Please recast the records below as a numbered list, dropping any blank lines.

━━━━━ Stored records

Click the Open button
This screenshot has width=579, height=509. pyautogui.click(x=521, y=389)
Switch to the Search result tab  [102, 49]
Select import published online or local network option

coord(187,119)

━━━━━━━━━━

Task output —
1. Click the Open button
2. This screenshot has width=579, height=509. pyautogui.click(x=521, y=389)
3. Switch to the Search result tab  [102, 49]
4. Select import published online or local network option
5. coord(187,119)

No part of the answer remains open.